** TASK TO CARRY OUT **
Restate word for word the lines in the listing below, starting at the line containing "Click the downward arrow button at top right" and ending at the line containing "Task: Go to the Next image", both included; leave out the rest.

** DATA SUPPLIED **
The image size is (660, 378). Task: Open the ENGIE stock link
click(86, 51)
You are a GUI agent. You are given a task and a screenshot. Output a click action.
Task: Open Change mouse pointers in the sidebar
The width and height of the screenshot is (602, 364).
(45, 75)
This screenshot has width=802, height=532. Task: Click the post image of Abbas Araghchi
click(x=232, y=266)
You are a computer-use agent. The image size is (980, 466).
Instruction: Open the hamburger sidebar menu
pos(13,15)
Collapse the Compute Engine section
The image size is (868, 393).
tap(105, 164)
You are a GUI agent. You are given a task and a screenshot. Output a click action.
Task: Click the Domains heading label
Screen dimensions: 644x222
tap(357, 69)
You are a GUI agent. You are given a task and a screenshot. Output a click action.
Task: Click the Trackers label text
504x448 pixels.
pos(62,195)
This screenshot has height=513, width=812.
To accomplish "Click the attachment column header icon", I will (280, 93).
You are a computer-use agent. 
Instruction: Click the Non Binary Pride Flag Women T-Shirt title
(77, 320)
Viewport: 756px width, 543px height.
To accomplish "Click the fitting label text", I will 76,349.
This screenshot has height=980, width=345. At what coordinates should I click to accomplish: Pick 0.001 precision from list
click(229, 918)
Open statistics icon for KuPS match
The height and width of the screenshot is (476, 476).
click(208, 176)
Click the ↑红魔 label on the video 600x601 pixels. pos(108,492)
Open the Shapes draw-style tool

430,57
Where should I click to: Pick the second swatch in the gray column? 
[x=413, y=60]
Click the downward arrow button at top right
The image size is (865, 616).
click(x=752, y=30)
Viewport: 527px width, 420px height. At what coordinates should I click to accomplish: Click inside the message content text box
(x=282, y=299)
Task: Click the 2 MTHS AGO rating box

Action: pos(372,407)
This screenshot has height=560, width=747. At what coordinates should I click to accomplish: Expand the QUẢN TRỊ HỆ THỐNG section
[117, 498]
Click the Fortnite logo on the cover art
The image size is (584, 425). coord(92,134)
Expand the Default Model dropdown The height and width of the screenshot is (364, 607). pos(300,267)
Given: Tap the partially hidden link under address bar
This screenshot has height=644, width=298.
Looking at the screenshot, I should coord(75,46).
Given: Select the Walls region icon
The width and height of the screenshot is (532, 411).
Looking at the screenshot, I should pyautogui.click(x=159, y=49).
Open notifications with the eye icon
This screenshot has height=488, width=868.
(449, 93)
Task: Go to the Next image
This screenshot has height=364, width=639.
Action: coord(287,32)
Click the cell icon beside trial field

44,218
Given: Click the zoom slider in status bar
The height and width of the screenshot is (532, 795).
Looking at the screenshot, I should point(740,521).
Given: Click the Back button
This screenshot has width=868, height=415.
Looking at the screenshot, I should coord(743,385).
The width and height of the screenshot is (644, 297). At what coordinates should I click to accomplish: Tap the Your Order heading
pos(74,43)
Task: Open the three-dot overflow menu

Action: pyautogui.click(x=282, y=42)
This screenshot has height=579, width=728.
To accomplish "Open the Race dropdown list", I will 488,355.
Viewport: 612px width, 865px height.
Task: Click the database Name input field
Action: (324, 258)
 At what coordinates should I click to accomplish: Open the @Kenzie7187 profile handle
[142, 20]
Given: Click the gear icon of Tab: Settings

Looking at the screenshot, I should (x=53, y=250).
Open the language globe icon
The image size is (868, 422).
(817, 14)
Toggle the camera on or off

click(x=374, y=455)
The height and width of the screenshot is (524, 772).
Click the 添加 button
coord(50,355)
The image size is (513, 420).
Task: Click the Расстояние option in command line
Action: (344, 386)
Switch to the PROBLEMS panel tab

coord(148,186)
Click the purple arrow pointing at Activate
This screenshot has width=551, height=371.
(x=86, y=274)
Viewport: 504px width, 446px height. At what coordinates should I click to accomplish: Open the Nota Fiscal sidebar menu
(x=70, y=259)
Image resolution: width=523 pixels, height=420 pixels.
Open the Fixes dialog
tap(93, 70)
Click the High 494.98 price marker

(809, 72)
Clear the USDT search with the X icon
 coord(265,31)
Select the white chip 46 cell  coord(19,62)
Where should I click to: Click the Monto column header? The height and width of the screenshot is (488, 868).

** RESPONSE TO THE TASK **
Click the downward arrow button at top right
The image size is (865, 616).
click(x=752, y=30)
Viewport: 527px width, 420px height. At what coordinates should I click to accomplish: Click inside the message content text box
(x=282, y=299)
Task: Click the 2 MTHS AGO rating box

Action: pos(372,407)
This screenshot has height=560, width=747. At what coordinates should I click to accomplish: Expand the QUẢN TRỊ HỆ THỐNG section
[117, 498]
Click the Fortnite logo on the cover art
The image size is (584, 425). coord(92,134)
Expand the Default Model dropdown The height and width of the screenshot is (364, 607). pos(300,267)
Given: Tap the partially hidden link under address bar
This screenshot has height=644, width=298.
Looking at the screenshot, I should coord(75,46).
Given: Select the Walls region icon
The width and height of the screenshot is (532, 411).
Looking at the screenshot, I should pyautogui.click(x=159, y=49).
Open notifications with the eye icon
This screenshot has height=488, width=868.
(449, 93)
Task: Go to the Next image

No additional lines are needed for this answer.